5 Mars 2008, 17:43pm

Publié par Fabien Besnard

Le journal des étudiants de l’EPF a récemment publié un sujet sur l’utilité des maths. N’est-ce pas trop abstrait pour de futurs ingénieurs ? Est-ce vraiment utile de démontrer les théorèmes ? N’apprend-on pas à raisonner ailleurs qu’en mathématiques ? Je recopie ici ma réponse, légèrement remaniée.
 
Vous imaginez bien que je ne pouvais rester sans réaction devant votre article sur les maths !
 
Je ne vais pas détailler une argumentation sur l'utilité des maths : je vais plutôt vous raconter une anecdote. Quand je suis arrivé à l'EPF il y a eu une réunion sur l'enseignement des maths, car des changements s'imposaient. Tous les enseignants des matières scientifiques ont été invités à dire ce dont ils avaient besoin en maths. Eh bien ils avaient besoin de tout, sauf des structures fondamentales (groupes, anneaux, corps). Ils avaient même besoin de choses qui n'étaient plus enseignées (coniques, produit vectoriel, courbes paramétrées).

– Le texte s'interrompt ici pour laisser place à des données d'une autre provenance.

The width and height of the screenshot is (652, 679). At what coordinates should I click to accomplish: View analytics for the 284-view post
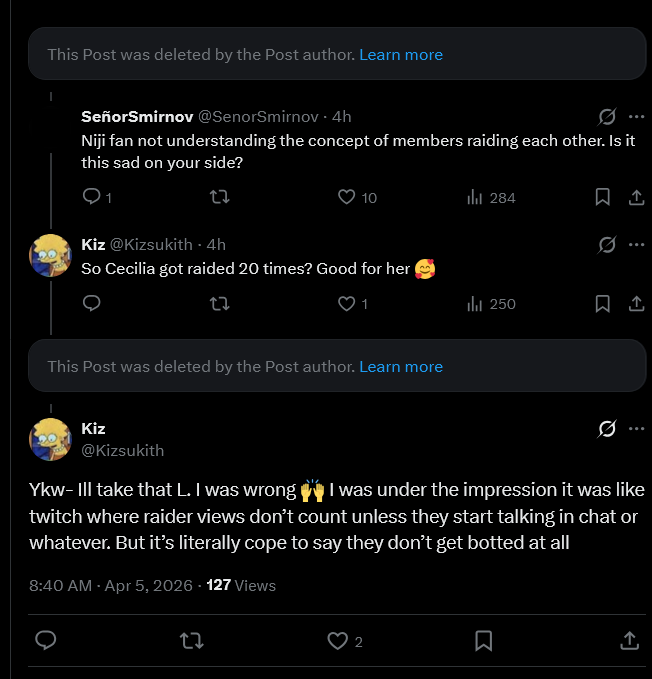point(476,197)
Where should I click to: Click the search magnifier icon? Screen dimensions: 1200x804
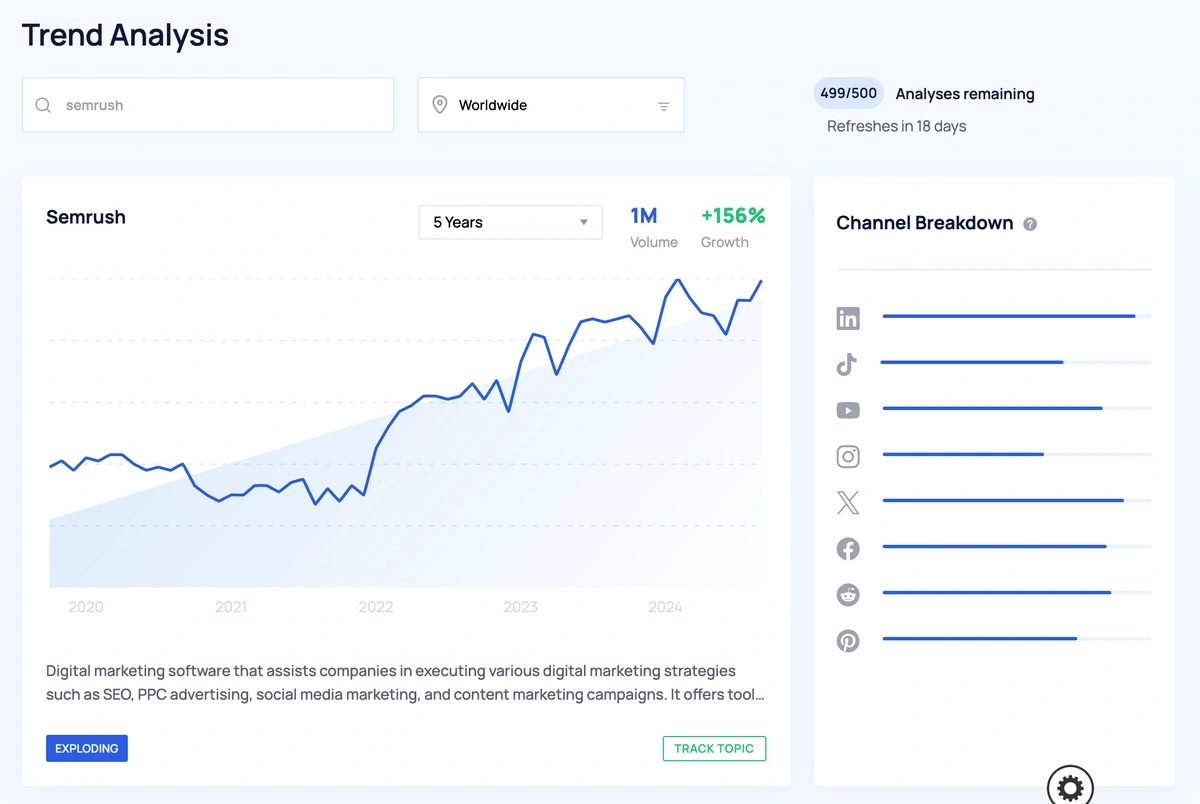[43, 105]
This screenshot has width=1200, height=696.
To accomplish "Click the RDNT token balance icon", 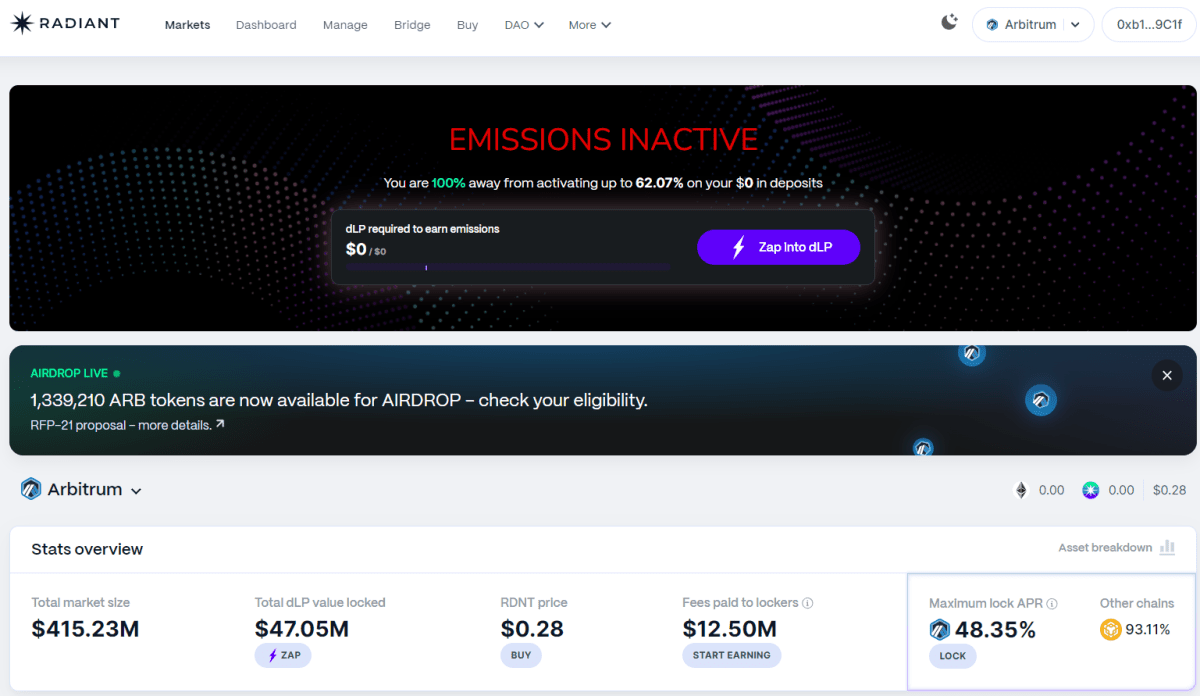I will click(x=1090, y=490).
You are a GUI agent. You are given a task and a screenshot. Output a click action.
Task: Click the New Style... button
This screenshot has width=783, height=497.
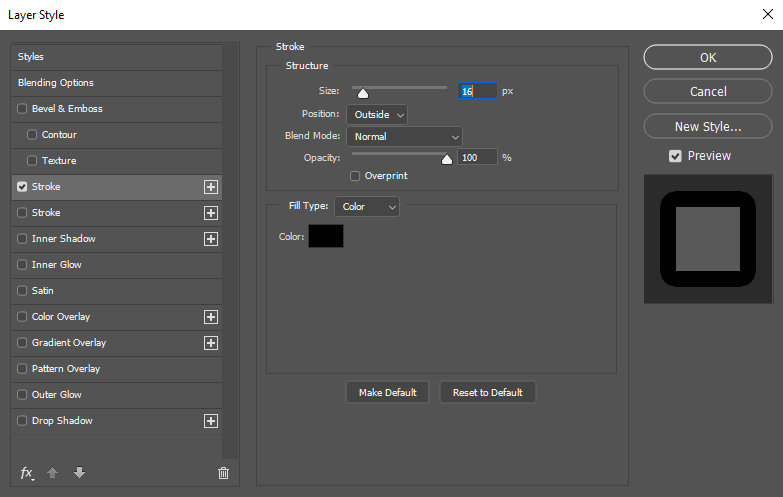(708, 126)
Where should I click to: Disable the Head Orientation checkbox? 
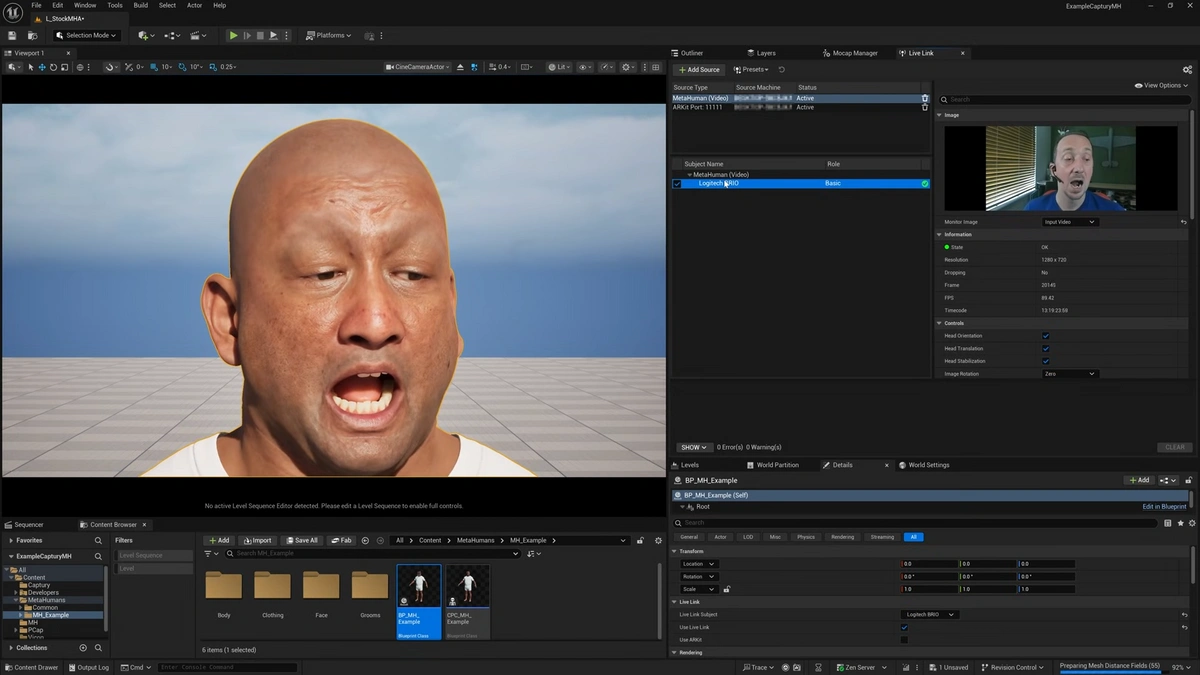tap(1045, 336)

Concernant la "demande des entreprises", je ferai simplement remarquer que le succès actuel des ingénieurs indiens est en grande partie dû à leur bon niveau en maths (en plus de leur maîtrise de l'anglais).
 
Mais je voudrais surtout rebondir sur la formation de l'esprit par les mathématiques. Il est absolument exact que l'on apprend à raisonner ailleurs qu'en mathématiques. L'esprit critique, la clarté de l'exposé, la logique d'un argumentaire, tout cela s'apprend aussi en classe de Français, puis en Philosophie. Je dirais même que ça s'apprend d'abord en Français, et que les mathématiques ne font qu'affiner et solidifier ce qui doit être acquis par la maîtrise de la langue. C'est particulièrement clair en logique. Néanmoins, on ne peut pas demander à des élèves de cinquième d'avoir la maturité nécessaire pour s'essayer à l'exercice de la dissertation, tandis qu'on peut les faire réfléchir sur des problèmes simples d'arithmétique ou de géométrie. La "musculation" cérébrale acquise en mathématique pourra être réutilisé en Français ou ailleurs, et réciproquement. Enfin, pour terminer avec cet aspect des choses, je dirais qu'il faut voir les mathématiques comme une forme épurée de la pensée rationnelle. C'est quand même en cours de mathématiques qu'on comprend le mieux la différence entre une implication et sa réciproque, entre une causalité et une corrélation. Les maths sont ainsi une "hygiène de l'esprit" qu'on peut appliquer ailleurs, et qu'on n'applique malheureusement pas assez ! Ainsi chacun devrait se rebeller devant la proposition de ne pas démontrer les théorèmes ! Car s'il y a bien une chose à retenir du cours de mathématiques, c'est le refus absolu de l'argument d'autorité : tout doit être prouvé. Cette leçon a d'ailleurs des implications si importantes que de nombreuses personnes mettent en place des cloisons étanches dans leur esprit entre leur savoir mathématique ou plus généralement scientifique et les autres domaines de leur vie, comme l'a bien montré Robert Musil, dans "l'homme sans qualité". Ceci m'amène au dernier point, qui pourra en surprendre plus d'un : l'importance des sentiments dans la relation de chacun avec les mathématiques.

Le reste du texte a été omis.